Rhododendrons for the Santa Cruz Mountains

Spring officially kicks off March 20th and if you’re like me every tree, shrub and perennial that starts to flower is an event. The subtle colors of winter are behind us. Bring on the colors of the rainbow.

Rhododendrons are one of spring’s show stoppers. Huge, rounded clusters of stunning blossoms in lavender, red, purple, white, pink and even yellow and gold clothe these shrubs with color. You can have flowers from February to late May by choosing different varieties. And rhododendrons are easy to grow if you give them what they need.

Because rhododendrons like air in the root zone, amend your soil liberally with organic matter.  50-60% is not too much. If you garden in clay, just plant them in raised beds or berms 1-2 ft above the original soil level. Rhododendrons like moist soil so top dress around your plants with several inches of mulch over the root zone, making sure the stem is not get buried. Pine needles, oak leaves or wood chips are good choices. around the plants as this would injure the surface roots. Finally, most rhodies thrive in partial shade or morning sun. The hot afternoon sun that we get during the summer would burn even those varieties that tolerate some sun. Since their leaves remain on the plant for several years you’d have to live with burnt leaf centers and edges for a long time if they got too much sun.

There are thousands of rhododendron varieties. By planting early, mid-season and late blooming types you can enjoy those huge, gorgeous flowers for months.

Cheer is one of the showy early bloomers. Large, pink flower trusses cover the 5×5 ft plant. It can take some sun and would be a good candidate if you have one of those gardens that receives and hour or so of afternoon sun.

For April blooms consider Edith Bosley. Similar to Purple Splendor it grows upright to 6 ft.tall but only 4 ft wide. Perfect for narrow spaces. Other mid-season bloomers that would make a splash in the garden include Golden Gate, a 3 ft compact orange hybrid and easy-to-grow, red-flowering Jean Marie de Montegue.

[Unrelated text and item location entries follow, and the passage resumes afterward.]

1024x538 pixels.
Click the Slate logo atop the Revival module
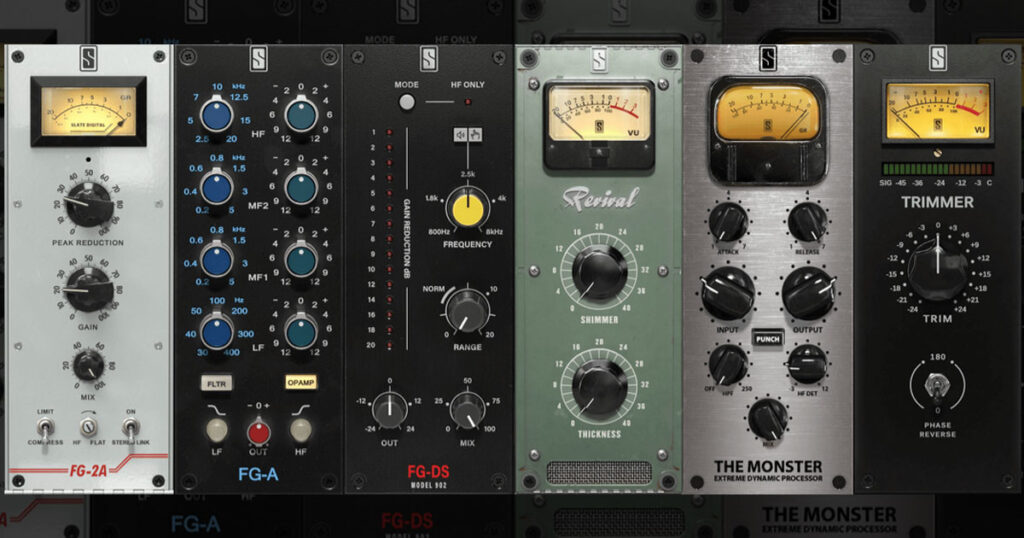[x=598, y=60]
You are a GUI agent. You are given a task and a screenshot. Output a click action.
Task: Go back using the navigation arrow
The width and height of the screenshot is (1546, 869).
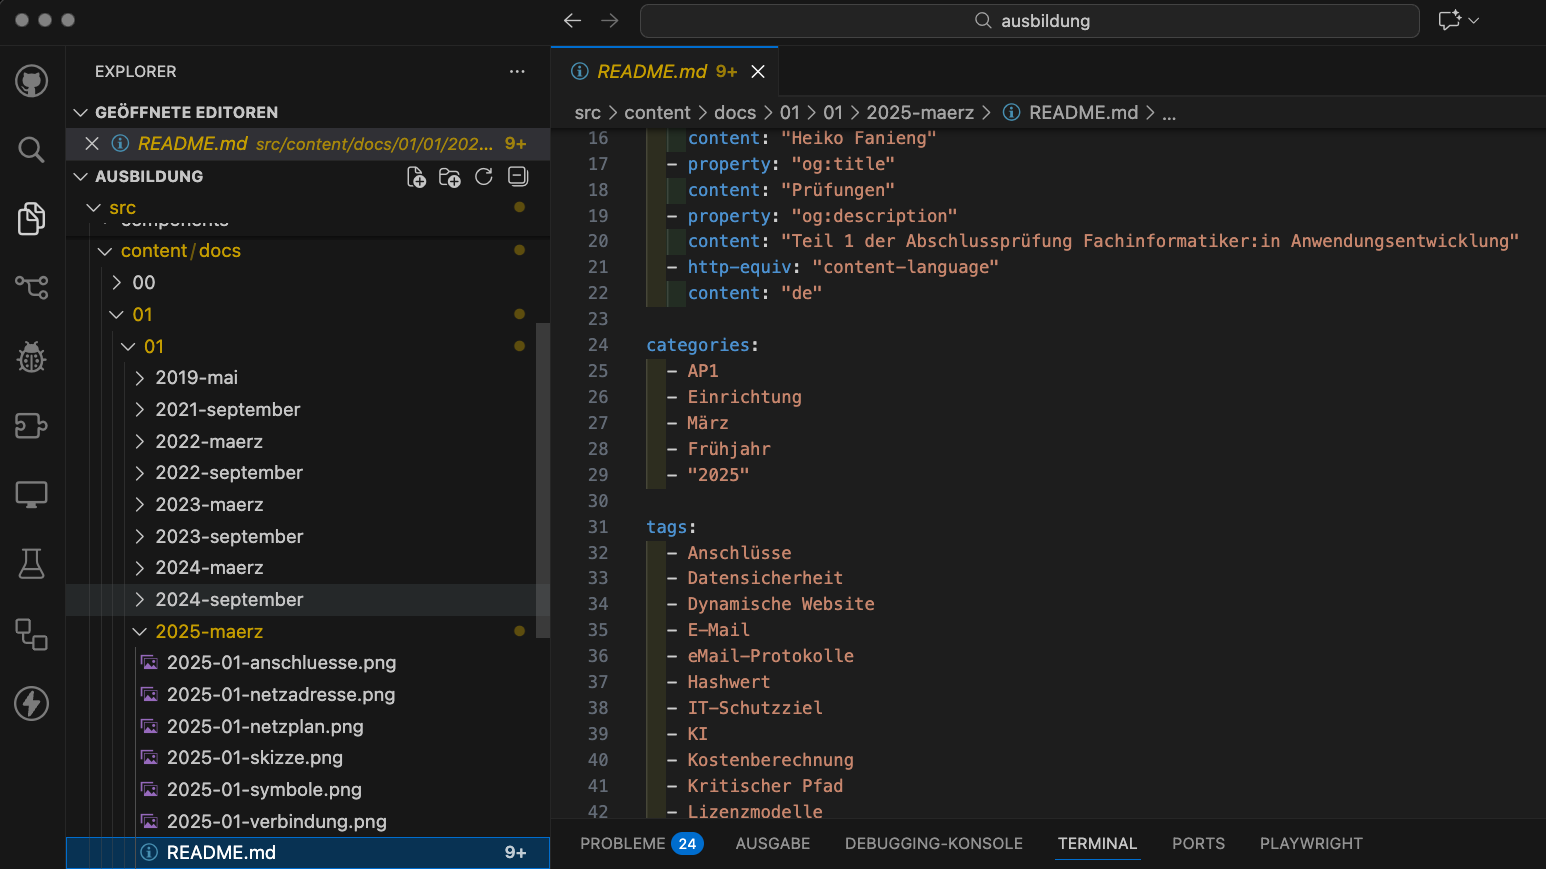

To extend your season add some late season varieties like Lee’s Dark Purple. Growing with a spreading habit to 4 x 5 ft wide, you’ll love its blue-purple trusses. Anah Kruschke also blooms late in spring with lavender pink flowers on a dense 5 x 5 ft shrub. A tough undemanding larger variety is English Roseum. This one grows 6 ft tall with lavender pink flower trusses and blooms in May.

Rhododendrons really contribute to the woodland or shade garden. They are long-lived and deer resistant. I’ve only heard two gardeners tell me that deer ate some of their flower buds last fall for the moisture content. Most likely those deer couldn’t read well enough to read the deer resistant list!